Problem:
Where a line in the listing below contains the word "agent", copy that line.

Given information:
======
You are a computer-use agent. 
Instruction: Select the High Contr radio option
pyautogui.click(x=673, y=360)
======
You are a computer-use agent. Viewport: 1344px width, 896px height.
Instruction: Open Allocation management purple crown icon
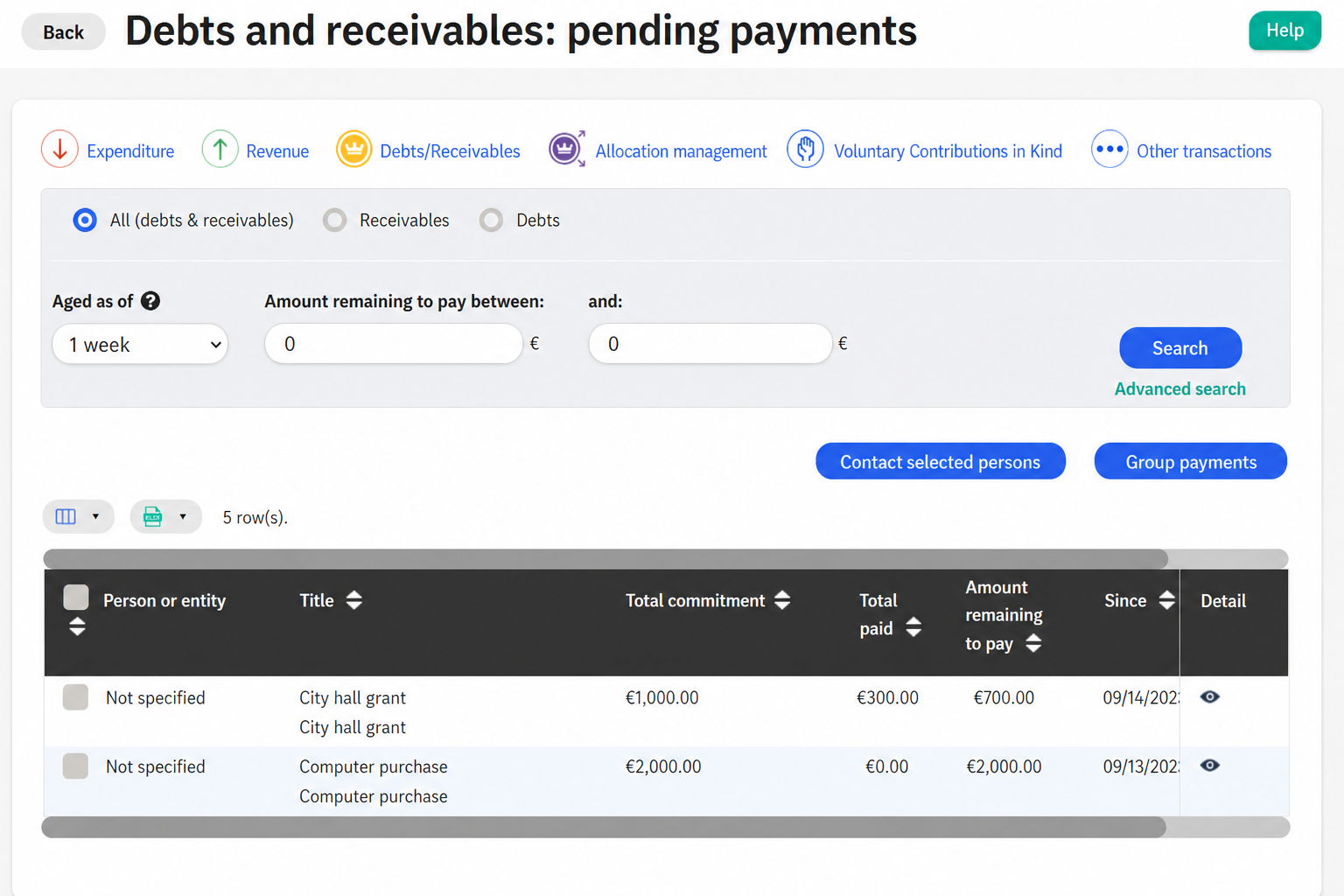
======
Written solution:
You are a computer-use agent. 
You are a computer-use agent. Viewport: 1344px width, 896px height.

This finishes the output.